Ogni modenese produce ogni giorno circa 1,6 chilogrammi di rifiuti. La produzione annuale in provincia di Modena sale così a 386 mila tonnellate di rifiuti solidi urbani. Di queste, nel 2002 (i dati più recenti disponibili), sono state raccolte in modo differenziato 109.448 tonnellate.
I rifiuti vengono smaltiti nel termocombustore con recupero energetico di Modena (28,4 per cento), nelle sette discariche modenesi (29,4 per cento più 5,8 per cento in discariche fuori provincia ) e negli impianti di selezione e compostaggio (8 per cento) del territorio provinciale.

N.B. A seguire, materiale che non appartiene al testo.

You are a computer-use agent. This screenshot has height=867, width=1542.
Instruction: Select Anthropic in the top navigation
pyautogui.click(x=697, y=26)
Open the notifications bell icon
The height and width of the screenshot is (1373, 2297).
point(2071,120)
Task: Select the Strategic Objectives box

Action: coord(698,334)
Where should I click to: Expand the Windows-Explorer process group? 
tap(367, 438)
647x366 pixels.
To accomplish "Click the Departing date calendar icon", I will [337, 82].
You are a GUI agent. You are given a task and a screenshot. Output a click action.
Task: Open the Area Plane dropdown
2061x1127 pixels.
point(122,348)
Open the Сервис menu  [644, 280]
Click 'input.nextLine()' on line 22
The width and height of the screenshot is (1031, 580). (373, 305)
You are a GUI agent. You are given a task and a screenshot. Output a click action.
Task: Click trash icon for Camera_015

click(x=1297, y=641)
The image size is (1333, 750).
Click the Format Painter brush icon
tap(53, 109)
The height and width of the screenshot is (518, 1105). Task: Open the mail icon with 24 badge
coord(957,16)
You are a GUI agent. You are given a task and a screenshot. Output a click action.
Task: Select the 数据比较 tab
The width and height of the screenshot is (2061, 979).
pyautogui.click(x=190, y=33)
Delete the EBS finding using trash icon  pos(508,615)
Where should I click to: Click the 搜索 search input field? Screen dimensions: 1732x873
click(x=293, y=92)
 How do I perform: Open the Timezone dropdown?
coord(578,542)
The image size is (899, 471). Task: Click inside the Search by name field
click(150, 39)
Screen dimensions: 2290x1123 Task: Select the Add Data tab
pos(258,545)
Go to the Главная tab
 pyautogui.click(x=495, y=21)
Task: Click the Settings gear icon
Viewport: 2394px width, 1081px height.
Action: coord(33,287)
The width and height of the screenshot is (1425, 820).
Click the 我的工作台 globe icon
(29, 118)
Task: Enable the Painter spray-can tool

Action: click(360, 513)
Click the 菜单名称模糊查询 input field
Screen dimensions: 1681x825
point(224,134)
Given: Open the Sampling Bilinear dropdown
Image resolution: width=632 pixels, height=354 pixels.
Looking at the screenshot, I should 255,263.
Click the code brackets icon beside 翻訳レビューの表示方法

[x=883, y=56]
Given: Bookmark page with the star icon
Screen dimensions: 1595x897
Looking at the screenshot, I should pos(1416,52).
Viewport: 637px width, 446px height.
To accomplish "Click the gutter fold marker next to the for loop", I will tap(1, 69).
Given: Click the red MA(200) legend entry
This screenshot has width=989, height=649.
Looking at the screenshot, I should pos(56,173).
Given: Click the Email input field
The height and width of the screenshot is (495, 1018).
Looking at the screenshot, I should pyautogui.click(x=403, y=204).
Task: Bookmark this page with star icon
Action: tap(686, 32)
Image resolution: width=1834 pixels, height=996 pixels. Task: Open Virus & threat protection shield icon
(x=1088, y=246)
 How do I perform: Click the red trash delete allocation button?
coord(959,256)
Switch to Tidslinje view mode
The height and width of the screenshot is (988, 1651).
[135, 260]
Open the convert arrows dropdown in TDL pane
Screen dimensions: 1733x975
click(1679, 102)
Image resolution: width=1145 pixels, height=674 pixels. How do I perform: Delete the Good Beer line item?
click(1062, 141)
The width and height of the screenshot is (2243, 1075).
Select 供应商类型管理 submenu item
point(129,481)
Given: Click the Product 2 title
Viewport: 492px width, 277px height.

Il resto viene recuperato o avviato al compostaggio grazie alla raccolta differenziata che ora si basa prevalentemente sul sistema tradizionale dei contenitori stradali e sulle 51 stazioni ecologiche attrezzate presenti in 38 comuni della provincia.
Lo scenario prospettato dal piano della Provincia prevede, nell’ipotesi pessimistica, entro il 2012 una produzione di rifiuti urbani e assimilati di circa 512 mila tonnellate (ma sono in programma misure per attenuare questo incremento) che si prevede di smaltire dal 2007 al 2012 in questo modo: termocombustione con recupero energetico e calore il 42 per cento, recupero o compostaggio al 48,2 per cento, mentre solo il 9,8 per cento finirebbe in discarica.